Japan was already at the top of developed countries in terms of debt to Gross Domestic Products (GDP). Their current GDP is 200 percent--in other words the country is spending twice as much as it is producing in salable goods--and that was expected to rise to 250 percent by 2015, even before last Friday's tragedy.
According to the website, Seeking Alpha:
Even though Japan is paying less than 1.5% on its bonds, their 200% debt to GDP level is so elevated that interest payments amount to 27% of tax revenues. If you include the roll of maturing debt needed to service it, the share rises to 57%.
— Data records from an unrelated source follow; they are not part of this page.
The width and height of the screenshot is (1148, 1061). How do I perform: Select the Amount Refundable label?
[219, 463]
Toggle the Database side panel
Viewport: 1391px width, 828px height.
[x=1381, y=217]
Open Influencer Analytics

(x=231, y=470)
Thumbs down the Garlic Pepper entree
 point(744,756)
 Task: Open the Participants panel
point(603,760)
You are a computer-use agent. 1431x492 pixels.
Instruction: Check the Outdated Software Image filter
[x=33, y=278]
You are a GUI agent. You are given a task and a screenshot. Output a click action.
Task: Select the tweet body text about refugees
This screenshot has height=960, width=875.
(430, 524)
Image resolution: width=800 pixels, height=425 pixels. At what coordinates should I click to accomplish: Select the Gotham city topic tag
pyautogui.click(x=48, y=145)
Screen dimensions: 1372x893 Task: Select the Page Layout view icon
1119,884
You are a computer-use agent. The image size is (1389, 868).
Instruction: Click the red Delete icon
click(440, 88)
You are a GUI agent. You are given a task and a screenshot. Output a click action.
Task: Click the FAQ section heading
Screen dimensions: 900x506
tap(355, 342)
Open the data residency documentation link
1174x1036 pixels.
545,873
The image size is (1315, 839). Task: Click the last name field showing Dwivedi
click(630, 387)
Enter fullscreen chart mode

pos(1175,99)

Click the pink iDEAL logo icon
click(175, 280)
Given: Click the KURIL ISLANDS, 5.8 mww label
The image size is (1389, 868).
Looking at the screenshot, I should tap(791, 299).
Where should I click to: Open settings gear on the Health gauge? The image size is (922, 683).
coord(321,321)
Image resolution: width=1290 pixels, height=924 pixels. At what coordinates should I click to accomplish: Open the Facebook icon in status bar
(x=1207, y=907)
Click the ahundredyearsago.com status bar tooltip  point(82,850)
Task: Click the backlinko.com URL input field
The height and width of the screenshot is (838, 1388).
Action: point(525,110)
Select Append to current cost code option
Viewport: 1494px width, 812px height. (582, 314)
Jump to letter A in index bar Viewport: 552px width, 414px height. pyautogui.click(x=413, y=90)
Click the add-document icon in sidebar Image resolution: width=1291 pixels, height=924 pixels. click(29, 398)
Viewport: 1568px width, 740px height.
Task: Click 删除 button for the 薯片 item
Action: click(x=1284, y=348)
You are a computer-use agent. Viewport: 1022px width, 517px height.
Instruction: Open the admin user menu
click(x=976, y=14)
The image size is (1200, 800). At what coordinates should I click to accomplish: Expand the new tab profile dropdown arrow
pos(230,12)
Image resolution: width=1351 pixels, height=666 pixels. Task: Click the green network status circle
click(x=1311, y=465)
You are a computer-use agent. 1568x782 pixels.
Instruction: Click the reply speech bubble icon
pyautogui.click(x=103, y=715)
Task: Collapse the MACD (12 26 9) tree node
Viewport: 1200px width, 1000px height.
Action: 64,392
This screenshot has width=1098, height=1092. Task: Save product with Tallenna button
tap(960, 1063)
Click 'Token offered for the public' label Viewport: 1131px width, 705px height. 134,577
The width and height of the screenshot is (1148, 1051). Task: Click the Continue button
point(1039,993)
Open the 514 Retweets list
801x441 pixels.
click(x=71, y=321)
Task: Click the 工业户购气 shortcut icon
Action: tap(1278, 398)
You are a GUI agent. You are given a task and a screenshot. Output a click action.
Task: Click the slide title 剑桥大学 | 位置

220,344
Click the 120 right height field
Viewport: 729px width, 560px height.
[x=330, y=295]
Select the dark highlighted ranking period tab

Think of that, 57%. Over half of every single yen received in taxes and revenue is used solely to service the existing debt load. Just as a matter of perspective, if rates were to move only to the level of the US, existing debt servicing would equal all tax revenues leaving absolutely nothing for any public service. No schools, no public transport, no social security, no defence spending, nothing at all, a libertarian dream come true. https://seekingalpha.com/article/257182-the-current-japanese-debt-situation-and-what-we-can-learn-from-it
Lawrence G. McDonald,  president of McDonald Advisory Group and a partner with DC Tripwire. and Chriss Street,  report that Japan has maintained current-account surplus and has been sending more than 3% of its GDP abroad, providing more than $175 billion of funds this year for other countries to borrow.
This paradox of a stunningly indebted nation financing the world is explained by a combination of high corporate saving and low levels of residential and non-residential fixed investment due to poor investment opportunities in Japan.
That money is gone after this crisis. Millions of Japanese savers are about to start spending their savings on essentials, since they have lost their jobs and businesses due to the damage.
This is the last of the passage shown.